Jean-Ange Lallican : « Le stress ou le suicide au travail ont des causes multiples. Je pense qu’une politique de lutte contre ces sujets doit s’inscrire dans un champ d’investigation plus vaste. En tout cas, il est évident que, dans l’esprit du gouvernement, les grosses entreprises ont nécessairement les moyens de mettre en place des politiques et des outils et qu’elles doivent payer. Les pouvoir publics ont décidé de les contraindre à y investir un peu plus. Pour celles qui s’y refuseraient ou qui n’en feraient pas assez, il faut donc envisager des mesures de rétorsion sous la forme d’amendes ».

 

Info.expoprotection.com : Pensez-vous que « taper au portefeuille » soit nécessairement la bonne méthode ?

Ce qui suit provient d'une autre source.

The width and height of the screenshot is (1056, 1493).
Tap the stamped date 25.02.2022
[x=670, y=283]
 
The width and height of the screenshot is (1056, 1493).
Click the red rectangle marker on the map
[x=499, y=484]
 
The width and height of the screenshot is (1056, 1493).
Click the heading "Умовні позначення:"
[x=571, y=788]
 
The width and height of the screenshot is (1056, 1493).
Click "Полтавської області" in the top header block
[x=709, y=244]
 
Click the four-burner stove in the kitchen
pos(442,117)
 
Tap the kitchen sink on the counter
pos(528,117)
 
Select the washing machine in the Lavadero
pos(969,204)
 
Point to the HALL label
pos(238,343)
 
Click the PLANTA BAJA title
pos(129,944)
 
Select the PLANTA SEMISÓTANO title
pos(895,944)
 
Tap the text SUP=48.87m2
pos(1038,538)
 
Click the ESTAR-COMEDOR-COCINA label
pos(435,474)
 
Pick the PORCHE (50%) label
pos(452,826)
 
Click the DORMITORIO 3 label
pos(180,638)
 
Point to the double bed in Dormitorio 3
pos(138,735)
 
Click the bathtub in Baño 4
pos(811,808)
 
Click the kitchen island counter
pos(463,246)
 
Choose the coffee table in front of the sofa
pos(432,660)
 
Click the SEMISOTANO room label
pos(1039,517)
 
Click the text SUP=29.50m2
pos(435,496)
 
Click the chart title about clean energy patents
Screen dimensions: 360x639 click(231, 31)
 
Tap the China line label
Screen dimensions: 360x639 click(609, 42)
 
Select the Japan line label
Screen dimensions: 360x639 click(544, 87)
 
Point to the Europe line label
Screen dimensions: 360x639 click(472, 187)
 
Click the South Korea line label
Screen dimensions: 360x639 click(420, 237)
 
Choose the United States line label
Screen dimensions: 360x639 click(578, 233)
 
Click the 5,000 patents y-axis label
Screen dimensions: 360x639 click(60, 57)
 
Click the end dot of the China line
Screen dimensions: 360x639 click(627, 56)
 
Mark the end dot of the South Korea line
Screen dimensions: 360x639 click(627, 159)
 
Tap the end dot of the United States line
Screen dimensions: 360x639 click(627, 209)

Jean-Ange Lallican : « Il arrive un moment où la contrainte financière doit être imposée car aujourd’hui plus personne ne peut dire qu’il n’a pas connaissance que le stress au travail peut toucher n’importe qui, n’importe où, n’importe quand. Par contre, je pense que les engagements s’appréhendent mieux quand on ne subit pas la pression. Pour compléter ce que je disais tout à l’heure, le caractère hâtif de la démarche de l’Etat va à l’encontre de ce qu’il aurait fallu faire. On s’est inscrit plus dans une logique négative. Il aurait été peut-être plus efficace de se placer dans une posture positive, de présenter la réduction du stress au travail comme un défi à relever par tous en s’appuyant sur des exemples de bonnes pratiques. Je pense, par ailleurs, que la prévention contre ce type de problématique relève plus du domaine de l’assuranciel, comme le taux Accident du Travail. Il aurait fallu rendre les assurances davantage partie prenante du débat en faisant en sorte, par exemple, que le système de prise en charge des indemnisations prenne plus en compte les efforts consentis par les entreprises pour lutter contre les risques psychosociaux. Enfin, cette injonction faite aux 1500 plus grosses entreprises laisse penser que rien n’avait été fait. Ce qui, je le répète, est faux. Les CHSCT ne sont pas restés les bras croisés depuis deux ans, ni les médecins du travail. Nous-mêmes, à l’ANDRH, avons publié en 2008 un cahier de recommandations dont certaines sont très proches de celles avancées par le rapport fait au gouvernement… ».

 

> Pour en savoir plus sur l’ANRDH

 

L’Etat s’inspire des travaux de l’ANDRH

En 2008, l’ANDRH, via sa commission Stress, a publié un cahier de recommandations sur les risques psychosociaux. Certaines de ces recommandations ont inspiré la Commission Fillon.

 

> Propositions Commission Stress ANDRH

– Développer des stratégies de sensibilisation et de formation des équipes.

– Améliorer la qualité du management.

– Sensibiliser le Comité de direction.

– Développer des processus de communication internes dédiés au sujet du stress.

– Donner du sens par une meilleure délégation.

– Agir sur les causes principales.

– Promouvoir des règles hygiéno-diététiques.

– Développer des actions curatives.

– Développer la reconnaissance au travail.

 

> Propositions Commission Fillon

– L’implication de la direction générale et du conseil d’administration est indispensable.

– La santé des salariés est d’abord l’affaire des managers, elle ne s’externalise pas.

– Il faut donner aux salariés les moyens de se réaliser dans leur travail.

– Il faut impliquer les partenaires sociaux dans la construction des conditions de santé.

– La mesure de la santé psychologique des salariés est une condition de son amélioration.

– Préparer et former les managers au rôle de manager doit faire partie intégrante de leur formation initiale.

– Il ne faut pas réduire le collectif de travail à une addition d’individus.

– Tout projet de réorganisation ou de restructuration doit mesurer l’impact et la faisabilité humaine du changement.

– La santé au travail ne se limite pas aux frontières de l’entreprise, qui a un impact en particulier sur ses fournisseurs.

– La détection et l’accompagnement des situations de stress sont une nécessité.